The pharmaceutical development company Noxopharm and its majority-owned subsidiary, U.S. biotechnology firm Nyrada, have discovered a potent inhibitor of the protein IRAK4, a “master switch” critical to the development of inflammatory autoimmune diseases, such as amytrophic lateral sclerosis (ALS).
IRAK4 has emerged as a key switch in the cells that form the innate immune system, which comprises the body’s nonspecific defense mechanisms Aberrant IRAK4 signaling in immune cells is thought to play an essential role in the development of many chronic inflammatory and autoimmune diseases.
Researchers have set out to develop IRAK4 inhibitors. These are being heralded as the next generation of anti-inflammatory medications for the treatment diseases including inflammatory bowel disease, rheumatoid arthritis, psoriasis, and lupus. Noxopharm, however, is developing its inhibitor of IRAK4 to treat diseases of the central nervous system and the peripheral nerves.
This is based on the fact that the newly discovered compound has the ability to cross the blood brain barrier, which prevents most drugs from entering the brain.
“A lot of attention currently is being given to developing IRAK4 inhibitors for diseases such as rheumatoid arthritis and gouty arthritis and lupus, but we see our discovery as a breakthrough in providing the tools needed to address inflammatory and autoimmune diseases of the nervous system,” James Bonnar, Nyrada’s vice president for research & development, said in a press release.
Noxopharm hopes to further pursue development of this compound for diseases including Alzheimer’s, Parkinson’s, multiple sclerosis (MS), ALS, and peripheral neuropathies, especially diabetic peripheral neuropathy.
While inflammation of the central nervous system has long been associated with Alzheimer’s, Parkinson’s, and multiple sclerosis, new evidence shows that neuroinflammation is also prevalent in psychiatric conditions such as depression, bipolar disorder, and schizophrenia. Therefore, use of this new compound could also be extended to psychiatric conditions.

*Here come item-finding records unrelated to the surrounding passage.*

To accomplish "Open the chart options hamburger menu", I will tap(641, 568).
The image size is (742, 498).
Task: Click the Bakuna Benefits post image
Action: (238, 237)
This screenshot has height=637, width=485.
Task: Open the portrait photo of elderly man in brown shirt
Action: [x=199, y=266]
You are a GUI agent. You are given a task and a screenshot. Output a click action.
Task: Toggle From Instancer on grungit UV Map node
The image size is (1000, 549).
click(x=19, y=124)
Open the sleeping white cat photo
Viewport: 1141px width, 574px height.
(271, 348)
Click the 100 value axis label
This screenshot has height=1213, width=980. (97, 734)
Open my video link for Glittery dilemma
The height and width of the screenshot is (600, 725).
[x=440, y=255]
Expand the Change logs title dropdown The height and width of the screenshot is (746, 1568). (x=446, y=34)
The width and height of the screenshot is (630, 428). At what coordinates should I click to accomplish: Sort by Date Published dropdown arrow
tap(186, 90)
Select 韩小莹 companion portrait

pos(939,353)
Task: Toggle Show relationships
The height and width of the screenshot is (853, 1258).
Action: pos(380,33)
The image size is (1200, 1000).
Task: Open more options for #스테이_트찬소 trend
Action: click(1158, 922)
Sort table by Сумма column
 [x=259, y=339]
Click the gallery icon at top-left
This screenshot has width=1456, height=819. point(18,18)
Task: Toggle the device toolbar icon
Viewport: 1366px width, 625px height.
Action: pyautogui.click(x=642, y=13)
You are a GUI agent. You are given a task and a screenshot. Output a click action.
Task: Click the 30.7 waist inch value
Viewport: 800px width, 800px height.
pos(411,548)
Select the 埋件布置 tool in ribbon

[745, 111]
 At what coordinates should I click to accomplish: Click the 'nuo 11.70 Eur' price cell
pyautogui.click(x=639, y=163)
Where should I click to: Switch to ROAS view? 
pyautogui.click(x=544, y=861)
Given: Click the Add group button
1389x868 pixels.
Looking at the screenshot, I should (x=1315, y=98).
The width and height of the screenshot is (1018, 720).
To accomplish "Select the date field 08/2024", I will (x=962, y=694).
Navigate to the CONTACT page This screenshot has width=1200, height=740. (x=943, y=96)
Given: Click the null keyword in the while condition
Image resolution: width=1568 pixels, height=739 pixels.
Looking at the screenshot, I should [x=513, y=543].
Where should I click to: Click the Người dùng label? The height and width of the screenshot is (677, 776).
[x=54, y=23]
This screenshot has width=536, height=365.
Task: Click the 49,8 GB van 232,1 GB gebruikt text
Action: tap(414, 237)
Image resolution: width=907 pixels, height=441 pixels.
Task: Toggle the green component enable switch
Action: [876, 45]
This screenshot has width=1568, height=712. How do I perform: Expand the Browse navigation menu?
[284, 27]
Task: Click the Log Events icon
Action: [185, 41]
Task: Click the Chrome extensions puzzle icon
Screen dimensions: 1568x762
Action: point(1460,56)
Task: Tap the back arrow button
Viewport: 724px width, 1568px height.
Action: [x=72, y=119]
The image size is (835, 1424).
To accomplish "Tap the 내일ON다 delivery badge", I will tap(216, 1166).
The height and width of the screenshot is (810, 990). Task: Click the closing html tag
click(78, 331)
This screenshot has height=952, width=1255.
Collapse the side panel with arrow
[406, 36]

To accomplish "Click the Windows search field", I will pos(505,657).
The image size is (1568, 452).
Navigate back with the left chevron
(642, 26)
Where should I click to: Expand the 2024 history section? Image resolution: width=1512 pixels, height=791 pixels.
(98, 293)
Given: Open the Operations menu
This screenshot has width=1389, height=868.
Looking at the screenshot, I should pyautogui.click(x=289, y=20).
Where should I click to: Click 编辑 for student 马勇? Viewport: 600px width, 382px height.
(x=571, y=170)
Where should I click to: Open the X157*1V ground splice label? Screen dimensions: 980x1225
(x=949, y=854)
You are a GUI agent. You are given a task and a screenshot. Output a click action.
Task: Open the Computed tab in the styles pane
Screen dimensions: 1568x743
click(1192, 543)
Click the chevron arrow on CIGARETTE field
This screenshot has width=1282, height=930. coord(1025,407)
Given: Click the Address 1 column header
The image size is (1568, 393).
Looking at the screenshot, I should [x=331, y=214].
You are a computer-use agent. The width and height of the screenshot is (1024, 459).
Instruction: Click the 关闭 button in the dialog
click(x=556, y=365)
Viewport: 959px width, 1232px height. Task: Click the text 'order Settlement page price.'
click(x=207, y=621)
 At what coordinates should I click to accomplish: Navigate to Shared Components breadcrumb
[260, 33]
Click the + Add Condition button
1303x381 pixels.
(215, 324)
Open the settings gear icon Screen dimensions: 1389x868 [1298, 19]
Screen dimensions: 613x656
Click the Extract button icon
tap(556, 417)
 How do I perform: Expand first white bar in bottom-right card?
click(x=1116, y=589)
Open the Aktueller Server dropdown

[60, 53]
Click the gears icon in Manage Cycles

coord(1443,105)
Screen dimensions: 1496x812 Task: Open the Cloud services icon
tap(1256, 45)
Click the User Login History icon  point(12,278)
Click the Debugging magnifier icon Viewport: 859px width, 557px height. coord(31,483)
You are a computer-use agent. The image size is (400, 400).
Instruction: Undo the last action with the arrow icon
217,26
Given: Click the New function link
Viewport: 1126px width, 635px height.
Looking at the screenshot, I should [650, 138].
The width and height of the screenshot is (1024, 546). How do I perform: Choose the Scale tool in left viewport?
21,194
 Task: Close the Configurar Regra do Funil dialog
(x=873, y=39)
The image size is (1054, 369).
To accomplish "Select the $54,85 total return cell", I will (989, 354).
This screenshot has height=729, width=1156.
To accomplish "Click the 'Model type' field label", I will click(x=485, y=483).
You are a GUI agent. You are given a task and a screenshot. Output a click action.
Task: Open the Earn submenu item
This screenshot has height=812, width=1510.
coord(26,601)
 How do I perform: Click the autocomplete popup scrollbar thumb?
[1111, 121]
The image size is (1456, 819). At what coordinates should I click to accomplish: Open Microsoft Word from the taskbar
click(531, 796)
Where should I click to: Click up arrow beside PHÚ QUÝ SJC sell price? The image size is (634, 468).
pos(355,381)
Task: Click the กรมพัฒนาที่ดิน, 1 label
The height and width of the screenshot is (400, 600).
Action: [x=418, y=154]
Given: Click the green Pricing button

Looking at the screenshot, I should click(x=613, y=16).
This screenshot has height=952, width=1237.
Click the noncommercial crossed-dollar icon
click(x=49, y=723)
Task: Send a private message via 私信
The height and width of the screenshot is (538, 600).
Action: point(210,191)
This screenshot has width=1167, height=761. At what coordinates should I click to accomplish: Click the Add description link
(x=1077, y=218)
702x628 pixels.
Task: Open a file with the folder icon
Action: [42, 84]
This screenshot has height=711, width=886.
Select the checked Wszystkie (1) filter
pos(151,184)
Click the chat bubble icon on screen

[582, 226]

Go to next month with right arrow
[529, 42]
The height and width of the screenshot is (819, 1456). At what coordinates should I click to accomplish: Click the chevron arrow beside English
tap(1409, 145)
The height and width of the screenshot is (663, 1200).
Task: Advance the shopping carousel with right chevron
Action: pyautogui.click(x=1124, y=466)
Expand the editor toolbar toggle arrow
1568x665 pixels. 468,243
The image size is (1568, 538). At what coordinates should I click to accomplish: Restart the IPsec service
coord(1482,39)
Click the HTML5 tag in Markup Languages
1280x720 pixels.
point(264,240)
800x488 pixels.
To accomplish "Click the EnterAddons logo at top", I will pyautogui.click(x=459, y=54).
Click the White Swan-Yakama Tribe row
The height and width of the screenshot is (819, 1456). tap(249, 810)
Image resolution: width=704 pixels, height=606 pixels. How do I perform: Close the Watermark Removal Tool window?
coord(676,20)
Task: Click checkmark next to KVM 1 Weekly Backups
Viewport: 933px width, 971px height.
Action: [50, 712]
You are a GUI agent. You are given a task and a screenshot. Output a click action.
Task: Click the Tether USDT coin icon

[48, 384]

“I see this as a major development,” said Graham Kelly, CEO of Noxopharm. “It represents a realistic prospect for finally being able to provide treatment for a number of insidious diseases affecting the nervous system which have defied successful management to date.”
The announcement comes on the heels of a recent U.S. provisional patent application and a patent cooperative treaty (PCT) patent application for the compound.
“Having a drug that blocks IRAK4 and all its downstream pro-inflammatory cytokine effects, combined with its ability to reach the brain in sufficient levels, is an exciting breakthrough that has resulted from a lot of hard work by a team of Australian chemists and scientists,” Kelly said.
The company is beginning pre-clinical programs to identify the most appropriate therapeutic indications of the medication, with human studies likely occurring in 2020.